Gibbons Urged To ‘Come Clean’ Over Health Trust Remark

Labour has been forced to clarify its plans for the NHS when the Health Minister was accused by the opposition of casting doubt over the future of hospital trusts. Brian Gibbons told a hustings that trusts had reached the end of their lives, opposition parties said.

Labour insisted it was not going to embark on a major NHS reorganisation or scrap hospital trusts after Dr Gibbon’s comments were pounced on. The party simply wanted to make trusts’ boards more accountable, a spokeswoman said.

The Liberal Democrats demanded Labour come clean while the Tories, who are proposing to scrap Wales’s 22 local health boards, called for urgent clarification.

It is not the first time Dr Gibbons, who was speaking at an event organised by the Institute of Healthcare Managers, has been involved in a misunderstanding. Last year he helped trigger an inquiry into the ambulance service, which he opposed, by accidentally pressing the wrong button on his desktop-voting console in the Assembly chamber.

A Labour spokeswoman said: “Our manifesto makes it clear that the governance of trusts in their current form needs reform, to make the boards more responsive to the local populations they serve and to the Welsh Assembly Government, and to clarify where accountabilities lie. It’s all about the way they are overseen and making them more accountable.”

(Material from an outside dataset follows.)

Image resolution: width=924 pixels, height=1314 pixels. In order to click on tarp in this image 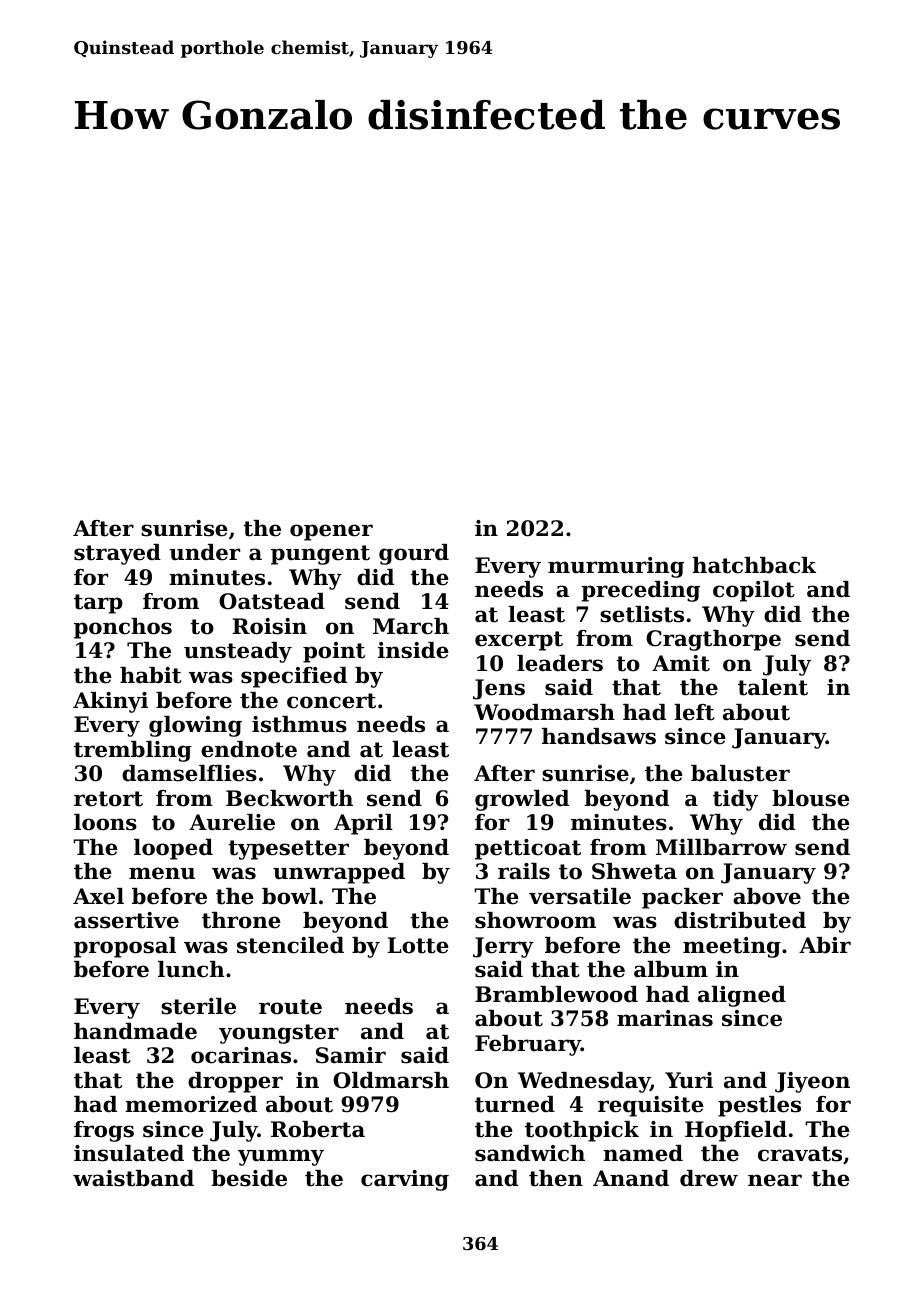, I will do `click(98, 604)`.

The party manifesto says: “We will reform the way NHS trusts are managed so as to end for good the Tory model of competition for patients and resources and improve trust accountability to local communities.” It adds that the Welsh NHS will be defined by “collaboration, not competition” and an independent analysis will be commissioned into the way the NHS is managed.

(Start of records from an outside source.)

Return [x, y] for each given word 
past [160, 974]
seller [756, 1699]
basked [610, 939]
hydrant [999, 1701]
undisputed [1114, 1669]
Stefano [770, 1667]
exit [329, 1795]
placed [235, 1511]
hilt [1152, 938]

Lib Dem health spokeswoman Jenny Randerson said: “We’re offering people a no-meddling guarantee at this election. We want to let doctors, nurses, physiotherapists and pharmacists get on with the job.”

Tory health spokesman Jonathan Morgan said: “Welsh Conservatives have been up-front and honest in our manifesto about our plans for the structure of the National Health Service. It is absolutely vital that Brian Gibbons and the Labour Party do the same.”